LISTED RECORDS:
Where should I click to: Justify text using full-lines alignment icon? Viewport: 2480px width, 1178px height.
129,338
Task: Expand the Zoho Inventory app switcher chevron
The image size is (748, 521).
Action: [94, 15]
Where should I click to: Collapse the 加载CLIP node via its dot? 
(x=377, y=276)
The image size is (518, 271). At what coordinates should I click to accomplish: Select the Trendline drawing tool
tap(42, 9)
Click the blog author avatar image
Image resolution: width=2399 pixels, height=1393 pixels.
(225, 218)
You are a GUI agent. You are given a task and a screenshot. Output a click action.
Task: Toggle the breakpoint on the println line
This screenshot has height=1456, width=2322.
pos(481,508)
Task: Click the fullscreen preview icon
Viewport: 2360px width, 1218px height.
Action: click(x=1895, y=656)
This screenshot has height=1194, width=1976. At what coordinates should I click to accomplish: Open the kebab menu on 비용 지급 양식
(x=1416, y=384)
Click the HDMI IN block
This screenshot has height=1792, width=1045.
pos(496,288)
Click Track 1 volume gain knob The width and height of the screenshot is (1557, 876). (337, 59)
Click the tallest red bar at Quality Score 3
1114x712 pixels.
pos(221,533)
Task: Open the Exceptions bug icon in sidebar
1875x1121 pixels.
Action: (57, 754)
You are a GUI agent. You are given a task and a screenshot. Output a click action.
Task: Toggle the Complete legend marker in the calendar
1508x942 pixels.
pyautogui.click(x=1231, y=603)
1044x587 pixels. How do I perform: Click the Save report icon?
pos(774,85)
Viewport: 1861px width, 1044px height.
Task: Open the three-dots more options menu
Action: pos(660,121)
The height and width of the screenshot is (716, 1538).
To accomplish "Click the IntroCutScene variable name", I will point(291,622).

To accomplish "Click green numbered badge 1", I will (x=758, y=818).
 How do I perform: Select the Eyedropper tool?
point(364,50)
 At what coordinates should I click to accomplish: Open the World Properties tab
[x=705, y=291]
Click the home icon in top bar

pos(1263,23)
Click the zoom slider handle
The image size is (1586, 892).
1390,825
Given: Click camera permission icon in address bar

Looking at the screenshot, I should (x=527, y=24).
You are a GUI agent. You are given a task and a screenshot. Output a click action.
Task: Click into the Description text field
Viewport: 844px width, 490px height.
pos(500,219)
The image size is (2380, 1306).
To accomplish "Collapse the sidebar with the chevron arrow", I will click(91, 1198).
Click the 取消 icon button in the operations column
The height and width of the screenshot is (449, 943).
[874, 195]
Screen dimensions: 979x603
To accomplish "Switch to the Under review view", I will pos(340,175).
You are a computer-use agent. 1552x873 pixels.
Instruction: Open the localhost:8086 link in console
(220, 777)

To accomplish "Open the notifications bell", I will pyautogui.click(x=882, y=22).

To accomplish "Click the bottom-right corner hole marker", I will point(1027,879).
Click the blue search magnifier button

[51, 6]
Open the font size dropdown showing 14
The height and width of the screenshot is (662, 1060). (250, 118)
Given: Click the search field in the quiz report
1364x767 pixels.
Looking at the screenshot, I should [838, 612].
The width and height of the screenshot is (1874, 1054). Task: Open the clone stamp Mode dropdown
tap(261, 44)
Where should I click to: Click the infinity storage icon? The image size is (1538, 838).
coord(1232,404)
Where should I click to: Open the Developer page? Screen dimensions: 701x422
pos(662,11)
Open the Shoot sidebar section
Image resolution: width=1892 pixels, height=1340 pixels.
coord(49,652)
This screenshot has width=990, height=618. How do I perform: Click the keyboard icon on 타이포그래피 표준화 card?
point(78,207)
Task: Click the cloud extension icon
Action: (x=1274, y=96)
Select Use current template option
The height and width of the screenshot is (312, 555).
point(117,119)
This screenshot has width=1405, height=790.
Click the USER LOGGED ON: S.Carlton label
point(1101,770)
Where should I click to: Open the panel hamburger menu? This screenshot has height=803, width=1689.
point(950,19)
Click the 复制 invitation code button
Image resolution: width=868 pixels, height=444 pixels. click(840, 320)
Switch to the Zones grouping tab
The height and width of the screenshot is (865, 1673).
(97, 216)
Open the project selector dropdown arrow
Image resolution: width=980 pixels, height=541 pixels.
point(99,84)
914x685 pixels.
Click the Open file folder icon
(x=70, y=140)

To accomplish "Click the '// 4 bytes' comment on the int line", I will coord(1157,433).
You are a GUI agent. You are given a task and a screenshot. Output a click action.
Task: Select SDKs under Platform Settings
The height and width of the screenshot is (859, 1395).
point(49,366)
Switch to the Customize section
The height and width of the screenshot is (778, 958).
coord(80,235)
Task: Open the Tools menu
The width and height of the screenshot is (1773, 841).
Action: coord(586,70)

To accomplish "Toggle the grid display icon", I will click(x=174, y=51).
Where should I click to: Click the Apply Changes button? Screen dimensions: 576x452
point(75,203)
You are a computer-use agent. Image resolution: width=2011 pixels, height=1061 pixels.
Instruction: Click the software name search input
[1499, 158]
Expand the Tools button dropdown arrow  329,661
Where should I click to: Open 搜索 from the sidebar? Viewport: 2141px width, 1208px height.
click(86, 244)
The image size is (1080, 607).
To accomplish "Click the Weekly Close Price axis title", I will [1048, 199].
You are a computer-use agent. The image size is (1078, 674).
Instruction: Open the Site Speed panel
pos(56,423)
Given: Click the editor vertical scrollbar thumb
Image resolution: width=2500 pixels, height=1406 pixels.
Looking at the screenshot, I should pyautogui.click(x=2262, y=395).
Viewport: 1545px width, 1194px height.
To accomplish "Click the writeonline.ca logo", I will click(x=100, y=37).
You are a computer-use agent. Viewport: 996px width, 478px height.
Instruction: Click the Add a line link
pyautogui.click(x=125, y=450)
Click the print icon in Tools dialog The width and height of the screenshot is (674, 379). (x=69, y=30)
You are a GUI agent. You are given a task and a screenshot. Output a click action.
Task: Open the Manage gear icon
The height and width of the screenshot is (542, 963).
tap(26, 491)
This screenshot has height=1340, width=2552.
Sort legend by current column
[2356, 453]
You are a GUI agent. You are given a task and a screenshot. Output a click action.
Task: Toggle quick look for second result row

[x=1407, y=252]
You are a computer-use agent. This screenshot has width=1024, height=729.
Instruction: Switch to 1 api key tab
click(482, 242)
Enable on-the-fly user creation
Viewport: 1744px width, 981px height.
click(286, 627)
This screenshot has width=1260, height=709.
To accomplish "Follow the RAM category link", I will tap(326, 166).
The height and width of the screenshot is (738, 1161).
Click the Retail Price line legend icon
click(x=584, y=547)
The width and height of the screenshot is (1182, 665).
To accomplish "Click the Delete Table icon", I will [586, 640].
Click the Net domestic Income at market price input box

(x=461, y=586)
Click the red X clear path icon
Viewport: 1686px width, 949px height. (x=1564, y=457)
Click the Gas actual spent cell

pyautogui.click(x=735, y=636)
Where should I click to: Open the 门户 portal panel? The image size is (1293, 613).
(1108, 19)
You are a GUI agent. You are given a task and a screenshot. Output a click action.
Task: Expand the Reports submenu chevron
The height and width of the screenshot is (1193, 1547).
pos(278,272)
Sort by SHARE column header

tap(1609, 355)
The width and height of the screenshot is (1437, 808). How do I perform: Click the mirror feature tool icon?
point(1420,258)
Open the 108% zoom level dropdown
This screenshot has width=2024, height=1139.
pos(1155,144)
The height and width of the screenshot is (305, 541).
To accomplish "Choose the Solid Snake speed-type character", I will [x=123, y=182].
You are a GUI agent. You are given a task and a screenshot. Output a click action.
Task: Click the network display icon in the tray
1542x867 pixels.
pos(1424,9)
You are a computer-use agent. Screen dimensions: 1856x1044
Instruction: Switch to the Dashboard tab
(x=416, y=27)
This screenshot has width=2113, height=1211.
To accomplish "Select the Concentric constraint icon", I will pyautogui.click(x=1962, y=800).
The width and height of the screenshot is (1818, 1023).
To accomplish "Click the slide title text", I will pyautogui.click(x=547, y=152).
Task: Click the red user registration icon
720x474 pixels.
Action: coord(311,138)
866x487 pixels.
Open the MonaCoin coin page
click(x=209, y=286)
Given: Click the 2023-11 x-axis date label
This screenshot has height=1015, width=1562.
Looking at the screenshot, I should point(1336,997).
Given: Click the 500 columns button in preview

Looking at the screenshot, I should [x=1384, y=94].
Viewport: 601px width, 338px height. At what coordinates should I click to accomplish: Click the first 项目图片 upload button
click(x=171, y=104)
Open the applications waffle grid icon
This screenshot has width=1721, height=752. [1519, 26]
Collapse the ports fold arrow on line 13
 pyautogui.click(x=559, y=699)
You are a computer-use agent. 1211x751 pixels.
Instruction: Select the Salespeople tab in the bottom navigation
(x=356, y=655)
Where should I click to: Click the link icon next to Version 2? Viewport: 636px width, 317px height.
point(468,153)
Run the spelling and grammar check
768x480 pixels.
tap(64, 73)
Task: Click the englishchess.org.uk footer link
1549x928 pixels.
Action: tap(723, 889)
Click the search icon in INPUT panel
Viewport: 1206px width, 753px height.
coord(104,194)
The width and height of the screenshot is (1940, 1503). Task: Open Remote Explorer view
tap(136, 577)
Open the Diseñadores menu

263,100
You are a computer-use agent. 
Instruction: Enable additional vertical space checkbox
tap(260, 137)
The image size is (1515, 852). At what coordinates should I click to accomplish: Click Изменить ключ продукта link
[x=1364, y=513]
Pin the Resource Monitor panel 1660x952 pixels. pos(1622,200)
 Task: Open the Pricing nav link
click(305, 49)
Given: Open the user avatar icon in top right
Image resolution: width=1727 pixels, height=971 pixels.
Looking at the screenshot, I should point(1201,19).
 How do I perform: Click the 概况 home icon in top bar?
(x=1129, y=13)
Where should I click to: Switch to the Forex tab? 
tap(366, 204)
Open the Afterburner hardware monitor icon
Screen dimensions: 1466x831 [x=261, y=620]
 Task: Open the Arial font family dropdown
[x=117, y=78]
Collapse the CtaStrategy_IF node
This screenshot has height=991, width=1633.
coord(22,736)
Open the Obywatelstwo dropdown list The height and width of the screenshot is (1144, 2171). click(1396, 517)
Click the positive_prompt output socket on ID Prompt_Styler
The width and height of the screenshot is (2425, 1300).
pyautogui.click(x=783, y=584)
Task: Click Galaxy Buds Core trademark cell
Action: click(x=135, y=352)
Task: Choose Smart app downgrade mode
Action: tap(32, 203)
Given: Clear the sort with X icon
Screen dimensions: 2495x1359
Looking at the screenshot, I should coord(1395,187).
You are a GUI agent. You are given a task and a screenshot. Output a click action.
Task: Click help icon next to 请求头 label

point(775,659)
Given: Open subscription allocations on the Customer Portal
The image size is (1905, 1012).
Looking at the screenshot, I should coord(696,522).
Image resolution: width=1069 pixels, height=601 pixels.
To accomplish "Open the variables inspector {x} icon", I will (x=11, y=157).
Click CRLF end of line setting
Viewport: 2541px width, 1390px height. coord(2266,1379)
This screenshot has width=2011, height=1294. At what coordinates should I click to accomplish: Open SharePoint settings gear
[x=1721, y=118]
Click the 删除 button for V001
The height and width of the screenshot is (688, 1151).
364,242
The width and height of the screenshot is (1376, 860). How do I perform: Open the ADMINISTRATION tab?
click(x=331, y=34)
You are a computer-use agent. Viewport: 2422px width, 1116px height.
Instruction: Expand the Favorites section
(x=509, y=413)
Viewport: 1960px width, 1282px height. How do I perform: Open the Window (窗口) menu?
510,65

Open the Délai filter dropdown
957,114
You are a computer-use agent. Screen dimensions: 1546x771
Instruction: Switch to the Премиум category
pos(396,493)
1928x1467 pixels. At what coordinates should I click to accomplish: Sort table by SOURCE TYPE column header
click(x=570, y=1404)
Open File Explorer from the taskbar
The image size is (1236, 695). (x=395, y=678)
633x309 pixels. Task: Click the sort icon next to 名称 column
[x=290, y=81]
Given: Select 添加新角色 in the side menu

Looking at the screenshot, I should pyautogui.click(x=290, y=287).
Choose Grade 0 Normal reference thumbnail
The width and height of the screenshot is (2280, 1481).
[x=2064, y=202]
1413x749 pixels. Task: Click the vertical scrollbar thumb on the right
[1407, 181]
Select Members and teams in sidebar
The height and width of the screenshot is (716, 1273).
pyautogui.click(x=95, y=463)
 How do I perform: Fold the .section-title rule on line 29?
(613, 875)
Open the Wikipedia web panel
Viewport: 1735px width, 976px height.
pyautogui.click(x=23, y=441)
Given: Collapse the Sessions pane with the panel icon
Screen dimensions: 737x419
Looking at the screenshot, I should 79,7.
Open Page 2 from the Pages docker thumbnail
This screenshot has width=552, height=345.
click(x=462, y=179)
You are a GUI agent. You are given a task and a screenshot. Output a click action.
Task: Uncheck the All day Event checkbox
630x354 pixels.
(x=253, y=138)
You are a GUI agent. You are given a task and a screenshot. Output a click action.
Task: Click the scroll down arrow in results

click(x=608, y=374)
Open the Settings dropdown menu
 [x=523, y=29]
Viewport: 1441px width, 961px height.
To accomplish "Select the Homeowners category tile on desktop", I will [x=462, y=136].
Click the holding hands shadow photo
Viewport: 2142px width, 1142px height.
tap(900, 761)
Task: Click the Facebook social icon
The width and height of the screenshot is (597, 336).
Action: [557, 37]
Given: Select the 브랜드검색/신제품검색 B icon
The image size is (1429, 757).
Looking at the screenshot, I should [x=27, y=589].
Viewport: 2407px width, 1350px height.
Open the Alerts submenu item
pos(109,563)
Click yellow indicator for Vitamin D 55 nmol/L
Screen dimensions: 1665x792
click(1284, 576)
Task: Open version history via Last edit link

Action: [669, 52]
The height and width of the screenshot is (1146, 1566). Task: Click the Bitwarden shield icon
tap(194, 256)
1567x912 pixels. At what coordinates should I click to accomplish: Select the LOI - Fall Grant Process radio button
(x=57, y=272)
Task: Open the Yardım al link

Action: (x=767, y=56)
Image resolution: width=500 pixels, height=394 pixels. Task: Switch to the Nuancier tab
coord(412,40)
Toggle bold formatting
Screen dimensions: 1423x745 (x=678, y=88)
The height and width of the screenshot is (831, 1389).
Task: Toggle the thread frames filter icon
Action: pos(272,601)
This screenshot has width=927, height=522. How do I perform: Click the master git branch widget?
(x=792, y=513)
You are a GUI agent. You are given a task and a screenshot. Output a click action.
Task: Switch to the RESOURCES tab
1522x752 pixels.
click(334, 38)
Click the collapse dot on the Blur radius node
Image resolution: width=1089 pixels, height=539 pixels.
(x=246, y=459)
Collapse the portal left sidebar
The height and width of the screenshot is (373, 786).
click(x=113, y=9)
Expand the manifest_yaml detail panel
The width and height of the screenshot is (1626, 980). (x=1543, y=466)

WORK ITEM: Could you find every line in the records above that has the string "display" and copy it?

SOLUTION TO THIS PROBLEM:
To accomplish "Toggle the grid display icon", I will click(x=174, y=51).
Task: Click the network display icon in the tray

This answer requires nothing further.